I knew all of this, but I’d never heard it from my brother.
Susie was taken away in an ambulance, and the last time I saw her, she was in a coma, cachectic, more hospital gown than flesh. And there we were, gathered around her, her nephews and nieces, her brother and her sister-in-law, watching the medical instruments, following the travel of her oxygen level, up and down. I remember discussions among our family about her heart rate, finding some renewed hope every so often when it would steady, becoming fearful when it began to drift.
At some points during our visits into her hospital room, Susie appeared to weep while her eyes remained closed. She cried when we spoke, as if she was responding to us with an absolute, final anguish. We were assured she was brain dead, that her crying had nothing to do with our conversations or any pain. She wasn’t in pain, we were told. This I didn’t believe. Not with the way she cried.
I wish I could have asked Susie about the pride of the Statue of Liberty as a proxy for the hubris of the pharaoh Ozymandias. I don’t believe that the state of American ruin Susie expressed is the same decay I see now. Unlike Ozymandias’ antiquities, the ruins of America seem perpetually renewed. Monuments fall that should have never stood, new and gaudy ones take their place. I see the same pandemics, such as prescription opioids, burning quietly on as novel pandemics prevent us the privilege of gathering around our dying family members as they weep through their last breaths. I see new cracks in the symbols of America. And nothing is ever fixed. Nothing ever perfected.

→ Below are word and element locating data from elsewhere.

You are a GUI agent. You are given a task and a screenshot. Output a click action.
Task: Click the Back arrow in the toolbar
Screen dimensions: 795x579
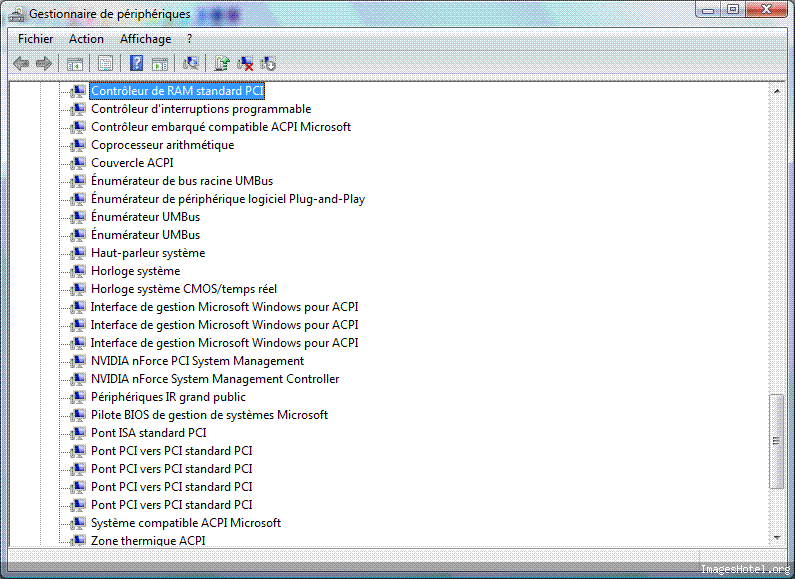21,64
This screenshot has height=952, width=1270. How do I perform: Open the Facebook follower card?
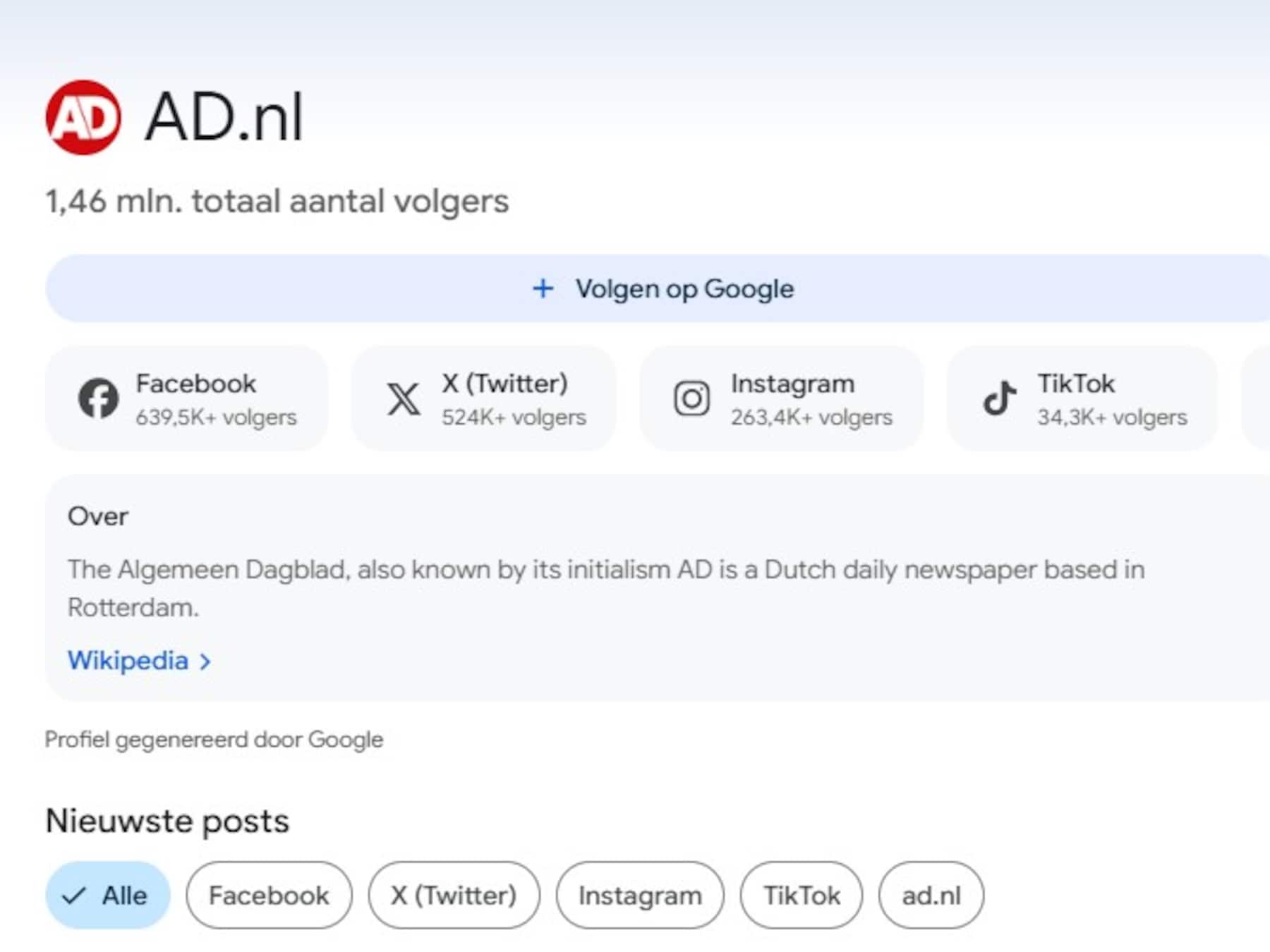[x=188, y=398]

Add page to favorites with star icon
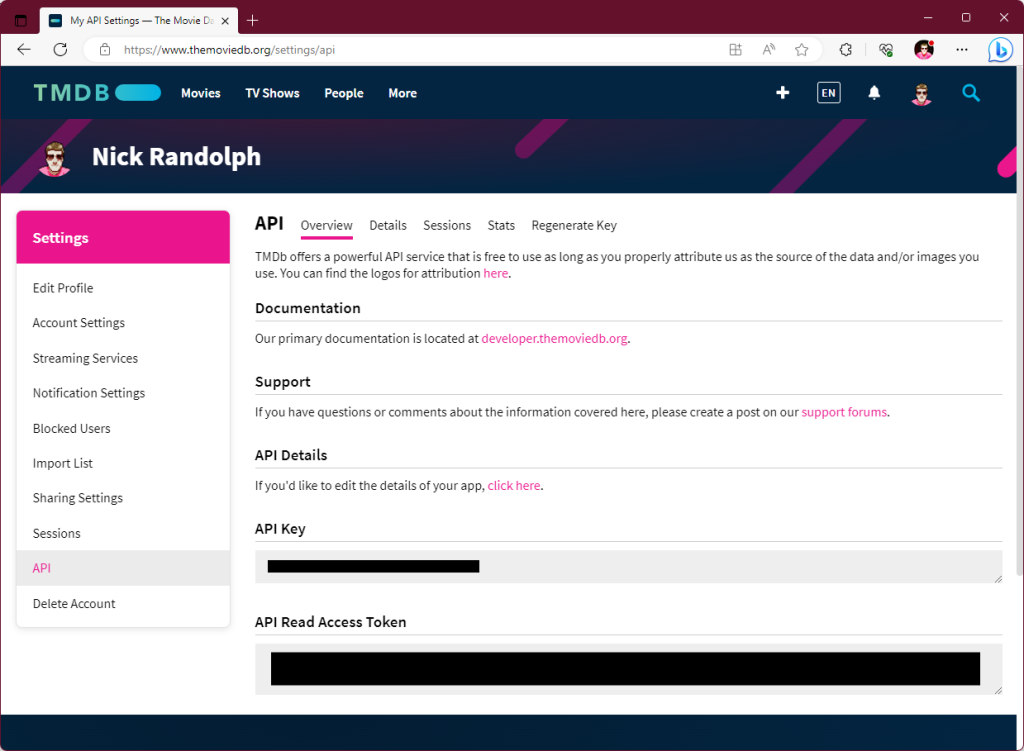801,49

Instead, there is pain erased by voices of authority gaslighting us into believing that we are incapable of feeling anything, that our nervous systems are just overwhelmed. The image from Susie’s poem that does echoe so true now is of this great monument of liberty abandoning her post because she is tired and she assumes that no one will care.
In the other piles of Susie’s writing, there are seven thick plastic-covered binders with typed manuscript pages, comprising a portion of one hefty novel, her tome, with pages numbered from 317 to 2068. There are loose papers, booklets printed during the era of Windows 97 and clip art and ready-made greeting cards for inkjets. The pages typed on a typewriter are bound primitively, with laminated cover art. There are journals with thick fake-leather or cardboard covers, the sort of thing you gift the aspiring writer in your life. There are legal pads tucked into plastic covers, notes and first drafts scrawled onto the first few pages, with the rest of the paper untouched, ready to use. It is distressing to see these piles and think about the amount of work put into creating a chaotic mess of words to be left wasting away in obscurity. It is at least in part the reason I return to her sonnet – that by finding some of those words deep enough to return to, that by appreciating the small organization of fourteen lines, I can keep the bleakest thoughts of futility at arm’s reach a little longer.

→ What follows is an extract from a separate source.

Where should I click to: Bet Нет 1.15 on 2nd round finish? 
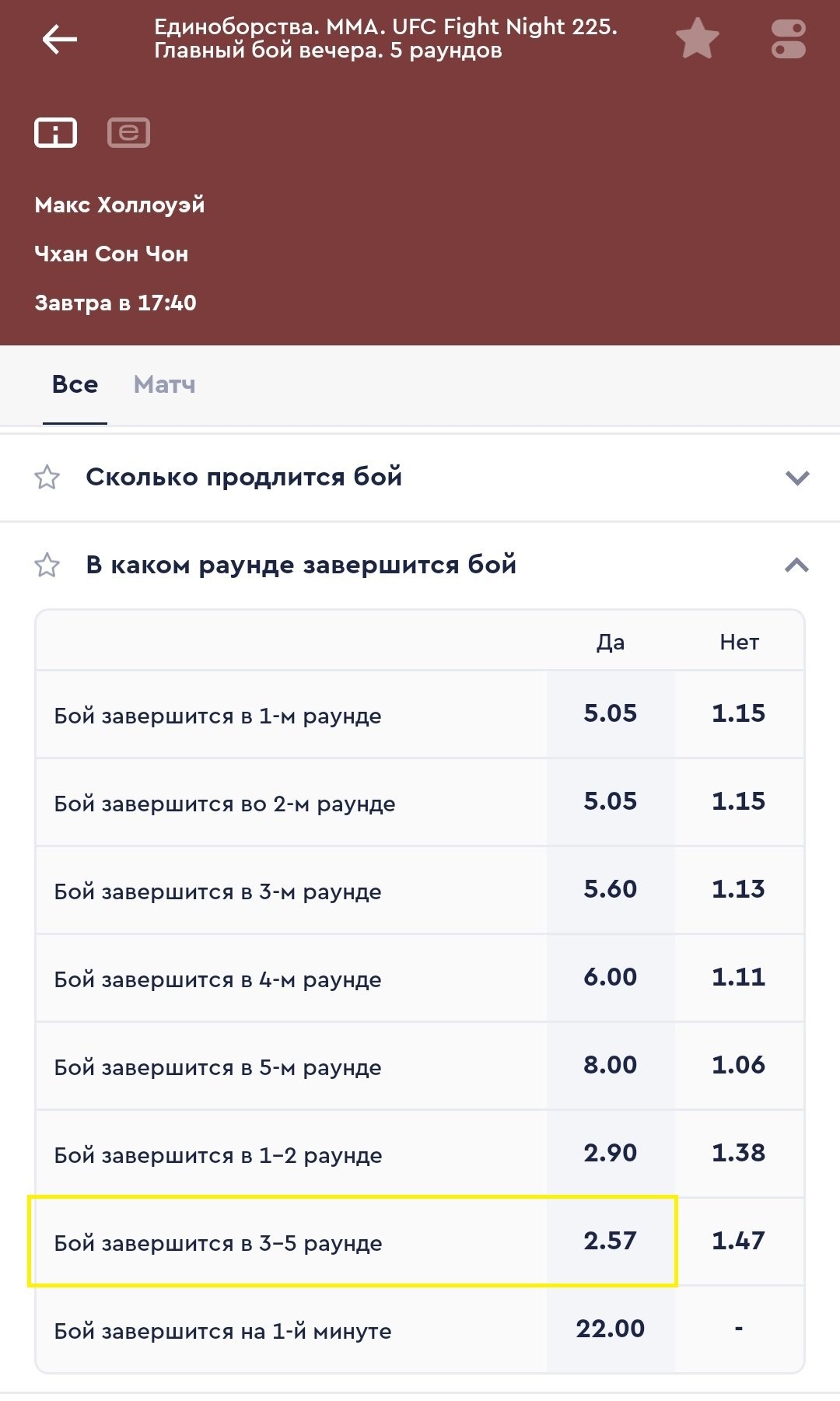(739, 801)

In her sonnet, Susie lamented that the lady is tired, and “who will care if she takes a nap,” and I picture our torch girl wearing a tan brace on the arthritic wrist that grips the copper flame. She steps off the pedestal and sets her tablet, her last promise of independence, by the words of Lazarus, the lost promise of huddled masses yearning to breathe free. She steps into the river to rest, sinking below the polluted, air-bridged harbor, suffering a pain we cannot know, her best work tucked safely away under those cracked robes.